» **Work request**
Read the listing below. Then repeat it exactly.
# # # # #
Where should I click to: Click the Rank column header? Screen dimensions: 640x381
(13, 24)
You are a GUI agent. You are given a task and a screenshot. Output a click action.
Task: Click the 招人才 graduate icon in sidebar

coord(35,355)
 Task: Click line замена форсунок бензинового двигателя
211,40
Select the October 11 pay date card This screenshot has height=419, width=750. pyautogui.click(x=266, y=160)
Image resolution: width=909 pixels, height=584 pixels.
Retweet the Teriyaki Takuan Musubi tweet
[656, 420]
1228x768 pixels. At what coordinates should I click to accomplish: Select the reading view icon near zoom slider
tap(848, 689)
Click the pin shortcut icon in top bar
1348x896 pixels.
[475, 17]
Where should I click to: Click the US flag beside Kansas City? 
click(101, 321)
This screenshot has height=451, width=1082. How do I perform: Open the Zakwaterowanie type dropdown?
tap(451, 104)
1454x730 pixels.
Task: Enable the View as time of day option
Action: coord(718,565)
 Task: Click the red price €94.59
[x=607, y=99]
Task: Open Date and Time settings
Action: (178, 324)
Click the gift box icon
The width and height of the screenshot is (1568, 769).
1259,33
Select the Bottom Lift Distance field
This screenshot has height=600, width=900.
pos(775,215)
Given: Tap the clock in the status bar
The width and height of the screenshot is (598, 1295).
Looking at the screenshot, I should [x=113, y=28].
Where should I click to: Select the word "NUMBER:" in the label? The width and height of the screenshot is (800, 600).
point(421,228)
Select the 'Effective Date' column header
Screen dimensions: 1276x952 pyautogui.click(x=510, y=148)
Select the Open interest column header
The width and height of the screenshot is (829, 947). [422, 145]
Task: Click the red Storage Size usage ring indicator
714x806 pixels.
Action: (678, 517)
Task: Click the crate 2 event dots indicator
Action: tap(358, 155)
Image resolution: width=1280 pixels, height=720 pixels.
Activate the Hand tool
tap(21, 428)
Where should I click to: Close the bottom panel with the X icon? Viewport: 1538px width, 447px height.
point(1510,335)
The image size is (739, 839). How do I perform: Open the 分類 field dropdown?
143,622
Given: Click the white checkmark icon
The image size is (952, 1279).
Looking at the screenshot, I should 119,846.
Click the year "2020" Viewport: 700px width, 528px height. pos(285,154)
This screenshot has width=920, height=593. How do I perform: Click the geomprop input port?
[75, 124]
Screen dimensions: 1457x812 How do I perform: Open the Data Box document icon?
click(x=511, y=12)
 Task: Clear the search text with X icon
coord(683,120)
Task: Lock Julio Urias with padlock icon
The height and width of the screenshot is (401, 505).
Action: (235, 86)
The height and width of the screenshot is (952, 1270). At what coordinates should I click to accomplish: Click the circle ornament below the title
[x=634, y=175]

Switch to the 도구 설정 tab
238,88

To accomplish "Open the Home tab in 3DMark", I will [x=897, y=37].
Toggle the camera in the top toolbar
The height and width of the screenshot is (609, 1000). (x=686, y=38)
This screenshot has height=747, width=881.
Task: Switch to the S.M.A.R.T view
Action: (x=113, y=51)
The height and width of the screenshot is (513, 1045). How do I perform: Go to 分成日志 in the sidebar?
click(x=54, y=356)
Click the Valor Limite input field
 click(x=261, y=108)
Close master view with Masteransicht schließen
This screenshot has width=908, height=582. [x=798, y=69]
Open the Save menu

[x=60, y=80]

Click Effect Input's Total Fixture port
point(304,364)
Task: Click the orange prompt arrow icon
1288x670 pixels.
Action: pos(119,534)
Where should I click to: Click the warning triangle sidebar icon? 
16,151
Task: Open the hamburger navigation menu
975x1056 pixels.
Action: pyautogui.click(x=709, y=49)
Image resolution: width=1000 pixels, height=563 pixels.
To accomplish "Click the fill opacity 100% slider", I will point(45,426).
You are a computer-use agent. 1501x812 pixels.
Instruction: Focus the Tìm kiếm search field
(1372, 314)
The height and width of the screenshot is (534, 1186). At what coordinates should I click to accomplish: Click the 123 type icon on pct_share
# # # # #
» **Solution to this exercise**
Where should I click to: Click the Rank column header? Screen dimensions: 640x381
(13, 24)
You are a GUI agent. You are given a task and a screenshot. Output a click action.
Task: Click the 招人才 graduate icon in sidebar

coord(35,355)
 Task: Click line замена форсунок бензинового двигателя
211,40
Select the October 11 pay date card This screenshot has height=419, width=750. pyautogui.click(x=266, y=160)
Image resolution: width=909 pixels, height=584 pixels.
Retweet the Teriyaki Takuan Musubi tweet
[656, 420]
1228x768 pixels. At what coordinates should I click to accomplish: Select the reading view icon near zoom slider
tap(848, 689)
Click the pin shortcut icon in top bar
1348x896 pixels.
[475, 17]
Where should I click to: Click the US flag beside Kansas City? 
click(101, 321)
This screenshot has height=451, width=1082. How do I perform: Open the Zakwaterowanie type dropdown?
tap(451, 104)
1454x730 pixels.
Task: Enable the View as time of day option
Action: coord(718,565)
 Task: Click the red price €94.59
[x=607, y=99]
Task: Open Date and Time settings
Action: (178, 324)
Click the gift box icon
The width and height of the screenshot is (1568, 769).
1259,33
Select the Bottom Lift Distance field
This screenshot has height=600, width=900.
pos(775,215)
Given: Tap the clock in the status bar
The width and height of the screenshot is (598, 1295).
Looking at the screenshot, I should [x=113, y=28].
Where should I click to: Select the word "NUMBER:" in the label? The width and height of the screenshot is (800, 600).
point(421,228)
Select the 'Effective Date' column header
Screen dimensions: 1276x952 pyautogui.click(x=510, y=148)
Select the Open interest column header
The width and height of the screenshot is (829, 947). [422, 145]
Task: Click the red Storage Size usage ring indicator
714x806 pixels.
Action: (678, 517)
Task: Click the crate 2 event dots indicator
Action: tap(358, 155)
Image resolution: width=1280 pixels, height=720 pixels.
Activate the Hand tool
tap(21, 428)
Where should I click to: Close the bottom panel with the X icon? Viewport: 1538px width, 447px height.
point(1510,335)
The image size is (739, 839). How do I perform: Open the 分類 field dropdown?
143,622
Given: Click the white checkmark icon
The image size is (952, 1279).
Looking at the screenshot, I should 119,846.
Click the year "2020" Viewport: 700px width, 528px height. pos(285,154)
This screenshot has width=920, height=593. How do I perform: Click the geomprop input port?
[75, 124]
Screen dimensions: 1457x812 How do I perform: Open the Data Box document icon?
click(x=511, y=12)
 Task: Clear the search text with X icon
coord(683,120)
Task: Lock Julio Urias with padlock icon
The height and width of the screenshot is (401, 505).
Action: (235, 86)
The height and width of the screenshot is (952, 1270). At what coordinates should I click to accomplish: Click the circle ornament below the title
[x=634, y=175]

Switch to the 도구 설정 tab
238,88

To accomplish "Open the Home tab in 3DMark", I will [x=897, y=37].
Toggle the camera in the top toolbar
The height and width of the screenshot is (609, 1000). (x=686, y=38)
This screenshot has height=747, width=881.
Task: Switch to the S.M.A.R.T view
Action: (x=113, y=51)
The height and width of the screenshot is (513, 1045). How do I perform: Go to 分成日志 in the sidebar?
click(x=54, y=356)
Click the Valor Limite input field
 click(x=261, y=108)
Close master view with Masteransicht schließen
This screenshot has width=908, height=582. [x=798, y=69]
Open the Save menu

[x=60, y=80]

Click Effect Input's Total Fixture port
point(304,364)
Task: Click the orange prompt arrow icon
1288x670 pixels.
Action: pos(119,534)
Where should I click to: Click the warning triangle sidebar icon? 
16,151
Task: Open the hamburger navigation menu
975x1056 pixels.
Action: pyautogui.click(x=709, y=49)
Image resolution: width=1000 pixels, height=563 pixels.
To accomplish "Click the fill opacity 100% slider", I will point(45,426).
You are a computer-use agent. 1501x812 pixels.
Instruction: Focus the Tìm kiếm search field
(1372, 314)
The height and width of the screenshot is (534, 1186). At what coordinates should I click to accomplish: Click the 123 type icon on pct_share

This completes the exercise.